— PROBLEM STATEMENT —
Print this span of the material below exactly: the line with "Image resolution: width=1024", the line with "This screenshot has height=1024, width=860.", and every line between them, but nothing else.
[INFORMATION GIVEN Boundary: Start]
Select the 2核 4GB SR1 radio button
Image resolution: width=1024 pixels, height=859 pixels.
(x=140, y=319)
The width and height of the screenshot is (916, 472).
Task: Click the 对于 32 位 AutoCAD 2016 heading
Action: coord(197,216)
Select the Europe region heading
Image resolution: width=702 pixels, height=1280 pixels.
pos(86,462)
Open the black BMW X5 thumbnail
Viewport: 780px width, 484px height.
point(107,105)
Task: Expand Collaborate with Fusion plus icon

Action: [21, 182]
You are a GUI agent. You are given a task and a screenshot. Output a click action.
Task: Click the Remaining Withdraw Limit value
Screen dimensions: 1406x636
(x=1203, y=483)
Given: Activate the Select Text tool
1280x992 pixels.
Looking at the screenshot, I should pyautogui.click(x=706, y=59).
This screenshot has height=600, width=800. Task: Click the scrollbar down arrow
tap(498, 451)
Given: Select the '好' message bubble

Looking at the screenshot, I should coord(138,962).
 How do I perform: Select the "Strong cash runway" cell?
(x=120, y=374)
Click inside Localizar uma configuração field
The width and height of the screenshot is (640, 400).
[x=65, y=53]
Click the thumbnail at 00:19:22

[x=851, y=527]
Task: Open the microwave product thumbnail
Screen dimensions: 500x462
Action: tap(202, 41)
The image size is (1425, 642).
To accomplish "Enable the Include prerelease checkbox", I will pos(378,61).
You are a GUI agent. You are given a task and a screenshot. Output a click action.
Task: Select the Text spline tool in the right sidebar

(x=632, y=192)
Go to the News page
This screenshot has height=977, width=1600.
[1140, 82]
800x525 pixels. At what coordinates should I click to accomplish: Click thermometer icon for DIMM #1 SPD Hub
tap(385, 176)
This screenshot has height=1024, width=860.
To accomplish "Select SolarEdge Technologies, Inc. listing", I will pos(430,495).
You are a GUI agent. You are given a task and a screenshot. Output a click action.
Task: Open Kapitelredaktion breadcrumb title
[INFORMATION GIVEN Boundary: End]
— RESULT OF THIS TASK —
Image resolution: width=1024 pixels, height=859 pixels.
(x=140, y=319)
The width and height of the screenshot is (916, 472).
Task: Click the 对于 32 位 AutoCAD 2016 heading
Action: coord(197,216)
Select the Europe region heading
Image resolution: width=702 pixels, height=1280 pixels.
pos(86,462)
Open the black BMW X5 thumbnail
Viewport: 780px width, 484px height.
point(107,105)
Task: Expand Collaborate with Fusion plus icon

Action: [21, 182]
You are a GUI agent. You are given a task and a screenshot. Output a click action.
Task: Click the Remaining Withdraw Limit value
Screen dimensions: 1406x636
(x=1203, y=483)
Given: Activate the Select Text tool
1280x992 pixels.
Looking at the screenshot, I should pyautogui.click(x=706, y=59).
This screenshot has height=600, width=800. Task: Click the scrollbar down arrow
tap(498, 451)
Given: Select the '好' message bubble

Looking at the screenshot, I should coord(138,962).
 How do I perform: Select the "Strong cash runway" cell?
(x=120, y=374)
Click inside Localizar uma configuração field
The width and height of the screenshot is (640, 400).
[x=65, y=53]
Click the thumbnail at 00:19:22

[x=851, y=527]
Task: Open the microwave product thumbnail
Screen dimensions: 500x462
Action: tap(202, 41)
The image size is (1425, 642).
To accomplish "Enable the Include prerelease checkbox", I will pos(378,61).
You are a GUI agent. You are given a task and a screenshot. Output a click action.
Task: Select the Text spline tool in the right sidebar

(x=632, y=192)
Go to the News page
This screenshot has height=977, width=1600.
[1140, 82]
800x525 pixels. At what coordinates should I click to accomplish: Click thermometer icon for DIMM #1 SPD Hub
tap(385, 176)
This screenshot has height=1024, width=860.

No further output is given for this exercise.